A Thermocouple is a terrific way to measure temperature. The effects of temperature change on dissimilar metals produces a measurable voltage. But to make that measurement you need an amplifier circuit designed for the thermocouple being used.
While researching “Zero Drift Amplifiers” as a follow-up to my video on Instrumentation Amplifiers I noticed the little schematic the front page of the LTC1049 datasheet which is shown here. I thought it was an ideal example of an analog application where some gain and some “gain helper” were needed to accomplish our useful little application of amplifying a thermocouple probe.
In the video I don’t really talk much about the thermocouples themselves other than the type I see most of the time which is type K. If you’re not already familiar with the construction of these probes you can find an informative write-up on thermocouples and the different types on the Wikipedia page and you might also want to check out the Analog Devices app note if you would like to know more. What I will cover is a reliable and precise way to read from these probes, seen in the video below and the remainder of the post after the break.
Different thermocouples sensors have a different temperature coefficients meaning that they will generate different amounts of voltage for the same change in temperature, usually specified in volts per degree of Celsius (v/◦C). Knowing the temperature coefficient of a sensor is only half the equation, we also need to nail down the zero point, meaning that we establish a calibrated reference point. Applying a known temperature such as immersing the sensor in ice water would be a simple if inconvenient way to establish a known reference temperature. Basically we could zero out and measure the change in volts per degree C from there. Below is a graph showing
Alternatively we could use a Cold Junction Compensator (CJC) such as the LT1025, a chip made to not only replicate the different temperature coefficients of the various thermocouples, but also give us a pretty reasonable calibration.
Behind the scenes the CJC acts as another thermocouple or thermometer and changes the voltage as seen by the thermocouple, which is at room temperature in our case, and also corrects for some other non-linearities. With the thermocouple being driven by the CJC the output of the thermocouple is then fairly linear and fairly calibrated.
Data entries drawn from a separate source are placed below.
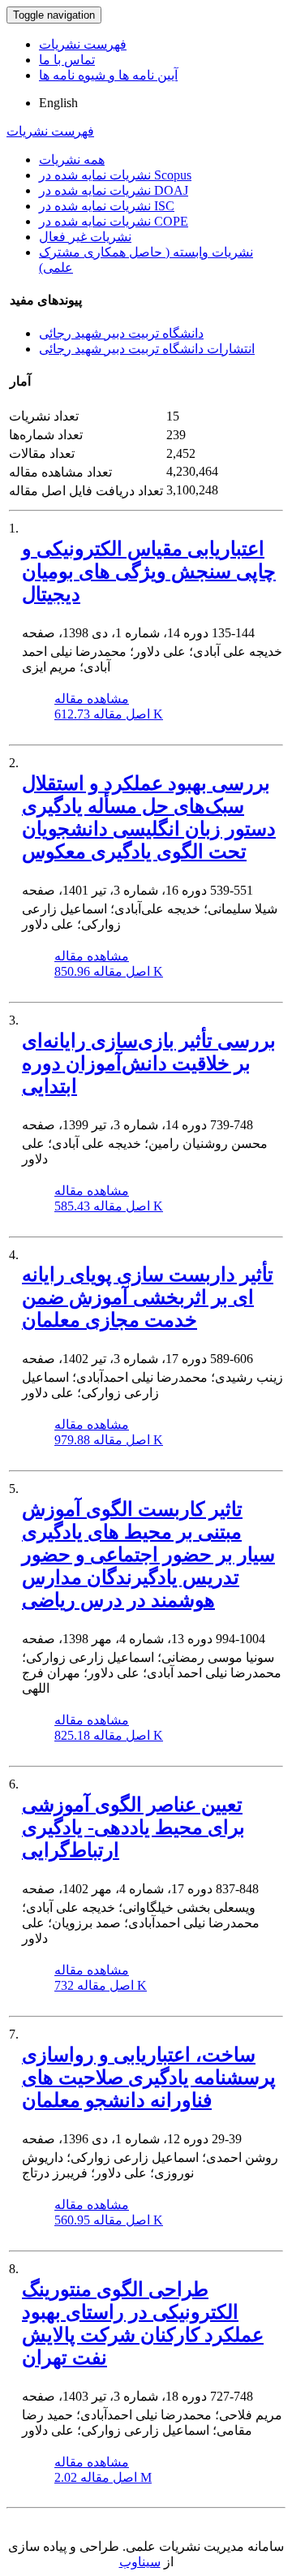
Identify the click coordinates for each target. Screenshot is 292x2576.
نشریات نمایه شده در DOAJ (113, 190)
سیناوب (140, 2562)
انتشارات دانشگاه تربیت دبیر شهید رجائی (147, 349)
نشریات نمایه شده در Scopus (115, 175)
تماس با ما (67, 60)
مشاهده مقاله (91, 698)
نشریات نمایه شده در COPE (113, 221)
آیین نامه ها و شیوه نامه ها (108, 75)
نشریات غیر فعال (85, 237)
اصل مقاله (108, 714)
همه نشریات (72, 159)
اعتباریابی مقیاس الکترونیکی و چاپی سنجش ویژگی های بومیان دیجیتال (149, 571)
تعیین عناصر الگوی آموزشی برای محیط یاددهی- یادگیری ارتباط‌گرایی (133, 1827)
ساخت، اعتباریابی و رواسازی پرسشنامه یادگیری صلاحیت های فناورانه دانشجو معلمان (149, 2077)
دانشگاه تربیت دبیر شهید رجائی (121, 333)
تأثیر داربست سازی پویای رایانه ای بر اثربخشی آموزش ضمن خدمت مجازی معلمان (147, 1297)
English (58, 103)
For this quick demo I went one step further and used a chipset from Linear Technology called the LTK001 (PDF) which is comprised of an LT1025 CTC and a matched amplifier known separately as the LTKA0x. A quick glance at the specifications for the LTKA0x shows a lot about why it works in this application: it has a high open loop gain and very low input currents and input current errors. Analog Devices has a good write-up on open loop gain (PDF), we can talk more about bias current and errors in the future.
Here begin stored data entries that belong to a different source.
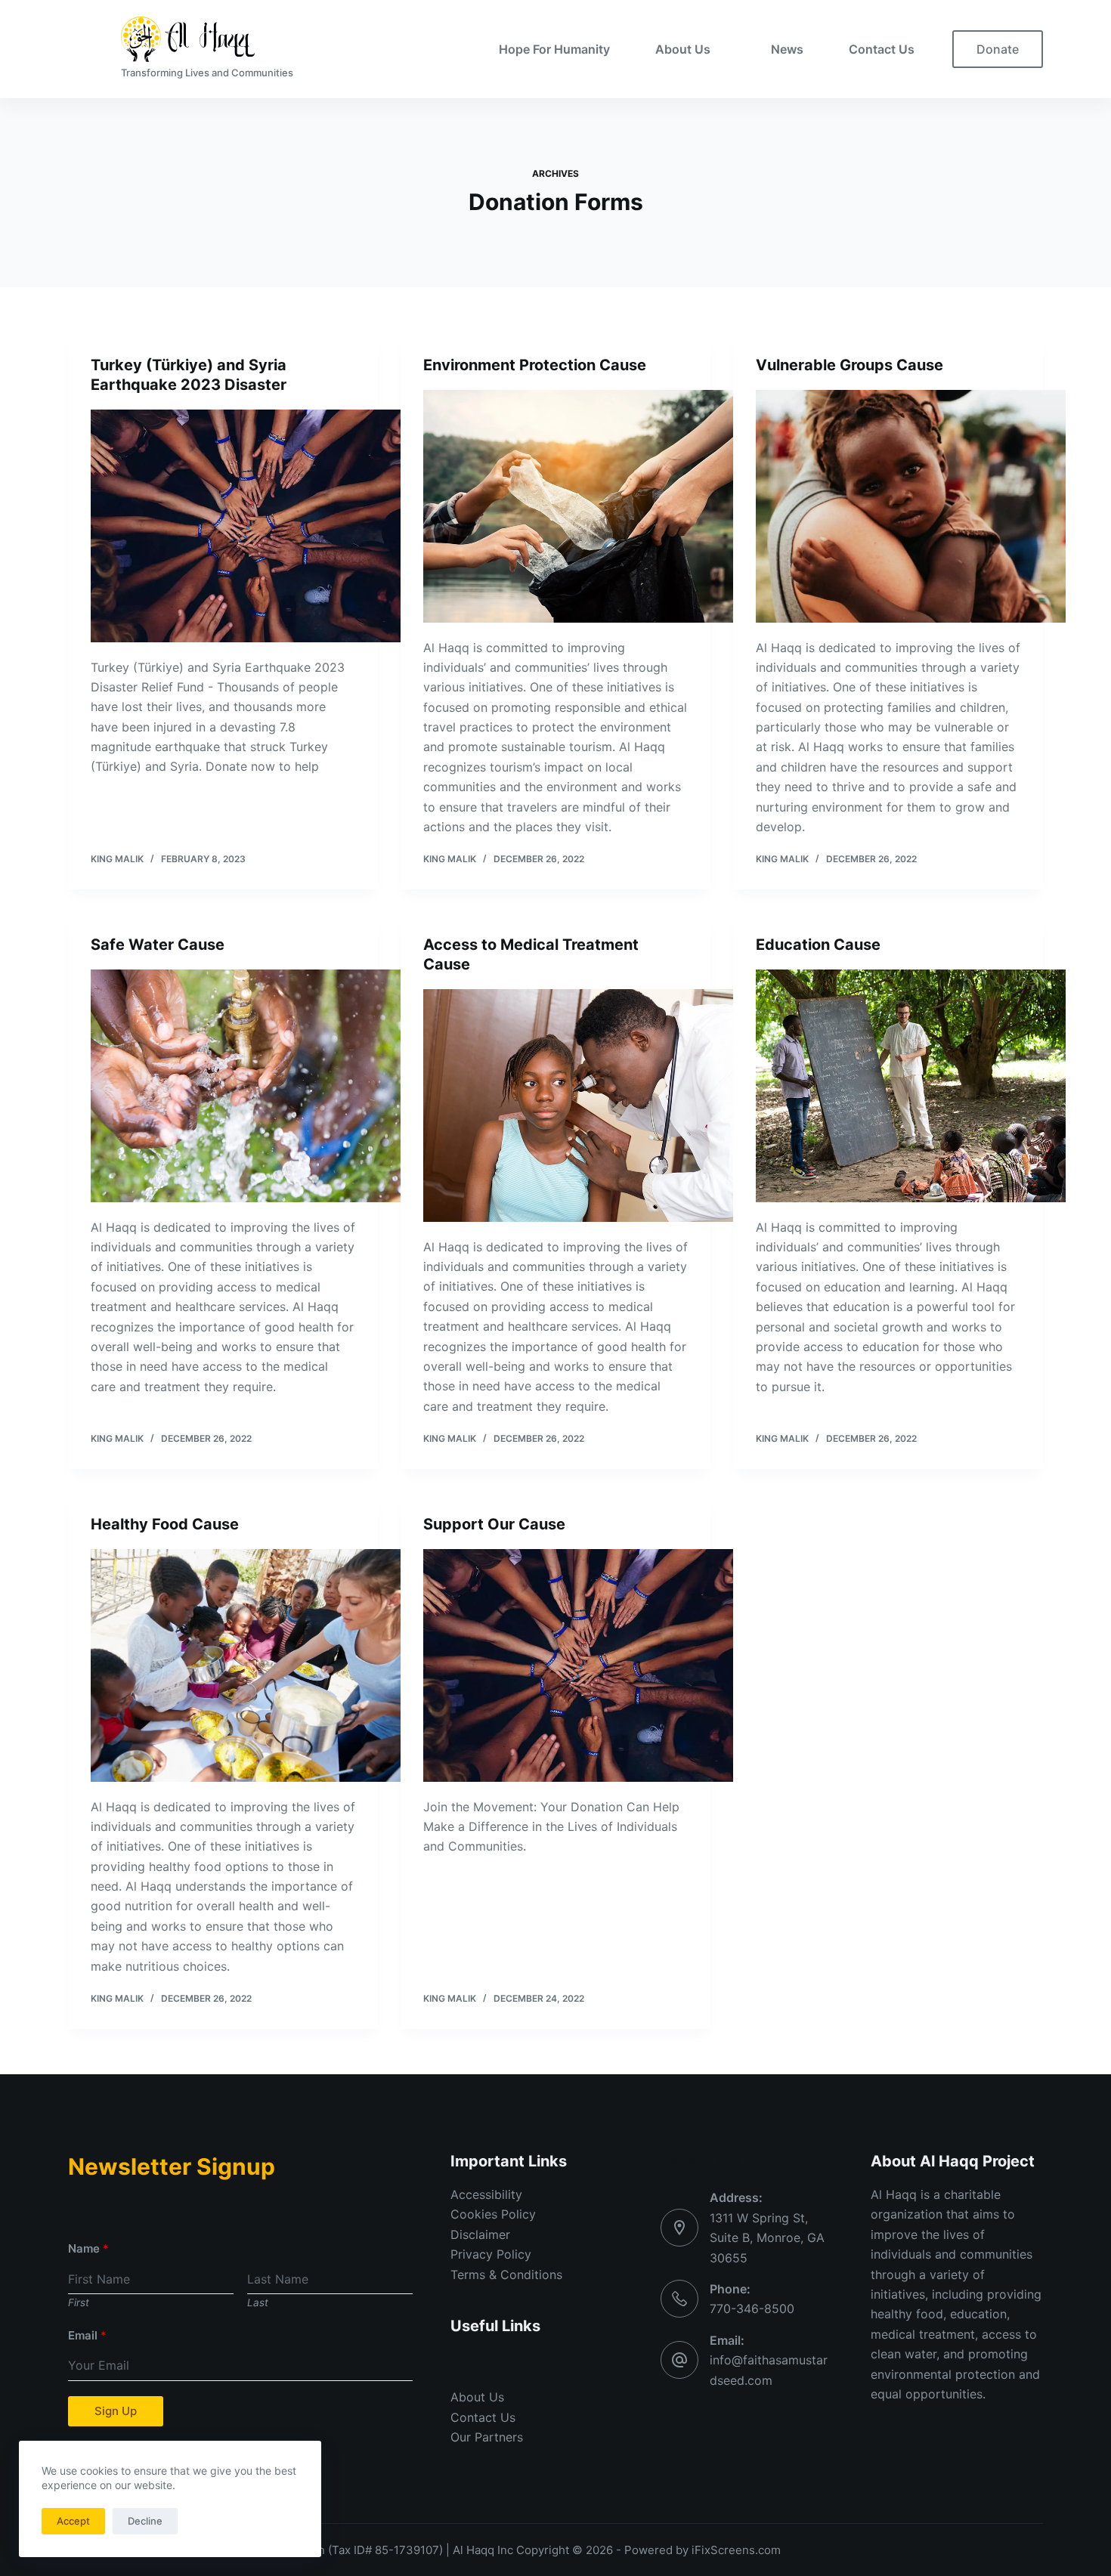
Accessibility (486, 2194)
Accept (73, 2521)
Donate (997, 49)
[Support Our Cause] (578, 1665)
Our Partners (486, 2437)
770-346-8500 (752, 2308)
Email (87, 2335)
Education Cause (818, 944)
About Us (682, 49)
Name (88, 2248)
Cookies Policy (493, 2214)
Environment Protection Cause (534, 365)
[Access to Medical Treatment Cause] (578, 1105)
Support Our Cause (494, 1524)
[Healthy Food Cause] (246, 1665)
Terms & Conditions (506, 2274)
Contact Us (881, 49)
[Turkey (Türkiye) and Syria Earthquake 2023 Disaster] (246, 526)
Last (257, 2302)
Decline (145, 2521)
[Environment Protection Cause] (578, 506)
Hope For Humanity (554, 49)
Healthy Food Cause (165, 1524)
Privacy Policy (490, 2254)
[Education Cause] (911, 1085)
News (787, 49)
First (78, 2302)
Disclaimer (480, 2234)
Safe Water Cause (157, 944)
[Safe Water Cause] (246, 1085)
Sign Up (115, 2411)
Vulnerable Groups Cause (849, 365)
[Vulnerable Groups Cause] (911, 506)
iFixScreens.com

The schematic I used is here and was a composite of a couple of different sample circuits, if I were to do this circuit as a production run I think I would include a trim pot as well (and a calibration procedure.).
The PCB layers are shown below and I can make the Gerbers available if anyone is interested.The bottom is a ground plane fill which is why ground traces aren’t easy to spot.
Using this circuit you can realize a simple thermocouple amplifier which should give you enough gain to interface to your favorite controller providing it has an Analog to Digital Converter (ADC). As this reads out in millivolts per degree Celsius you will have to do the conversion to Fahrenheit in software which should be straightforward.